The current stock market crash is a brilliant opportunity for investors like me, who are looking to generate a second income by investing in dividend-paying FTSE 100 shares.
It means that strong, solid UK stocks are falling in value for no fault of their own, having been caught up in a wider sell-off triggered by Silicon Valley Bank in the US, Credit Suisse in Switzerland, and as of today, Germany’s Deutsche Bank.
Top UK stocks are now selling at reduced prices while their dividend yields are higher, too. Yields are calculated by taking a company’s dividend per share and dividing it by the share price. If the stock falls, the yield rises.
A great time to buy dividend stocks
With London’s blue-chip index down 7.8% since the start of last month, to 7,376 at time of writing, loads of juicy yields are now even juicier. A quick headcount shows that six FTSE 100 stocks now pay income of more than 5% and 6%, while another dozen yield 7% or more.
Sadly, I don’t have £20,000 to invest in a Stocks and Shares ISA by 5 April, having blown my budget by going on a shopping spree last October, when the index dipped below 6,000. I’ll still invest every penny I can in the days ahead, though.
If I did have the full £20,000, I would pile into the higher end of the income scale, and look to generate an average yield of 7.5%.
I reckon I could do that without taking on too many risks, provided I did two things. First, I’d diversify by buying least five different companies, across different sectors. Second, I’d aim to hold onto my purchases for the long term, by which I mean 10 years and ideally a lot longer.
There are always risks when buying company shares. Any stock can fall, at any time. Even multi-billion-pound FTSE 100 giants. Dividends are never guaranteed. If a company’s revenues or cash flows fall, management will have no choice but to cut shareholder payouts.

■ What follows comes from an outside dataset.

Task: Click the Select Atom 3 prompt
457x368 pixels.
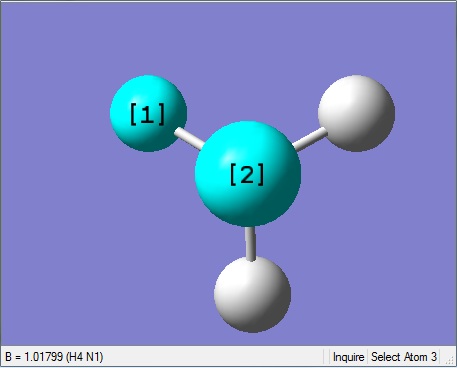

Spreading my risk across five stocks
However, with the Bank of England saying inflation will soon start falling and that the UK should avoid a recession, that’s a risk I’m happy to take today.
The following five companies all yield more than the 7.5% income I need to hit my target of £1,500 a year from £20,000, which boils down to £125 a month.
Mining giant Rio Tinto currently yields 7.56%, British American Tobacco yields 7.71%, housebuilder Barratt Developments yields 8.3%, insurer Legal & General Group yields 8.46%, and asset manager M&G yields 10.77%.
If I split my money into five equal chunks of £4,000, I would secure an average yield of 8.56% from these fabulous five income stocks.
That would give me £1,712 in my first year, which works out as a second income of almost £143 a month. That is £18 a month over my target.
With luck, my income would rise over time, as these companies raise their profits and dividends. As ever with investing, there are no guarantees, but this looks like a great way of generating a high and (hopefully) rising passive income in retirement.
The post How I’d invest my £20k ISA to earn a second income of £125 a month appeared first on The Motley Fool UK.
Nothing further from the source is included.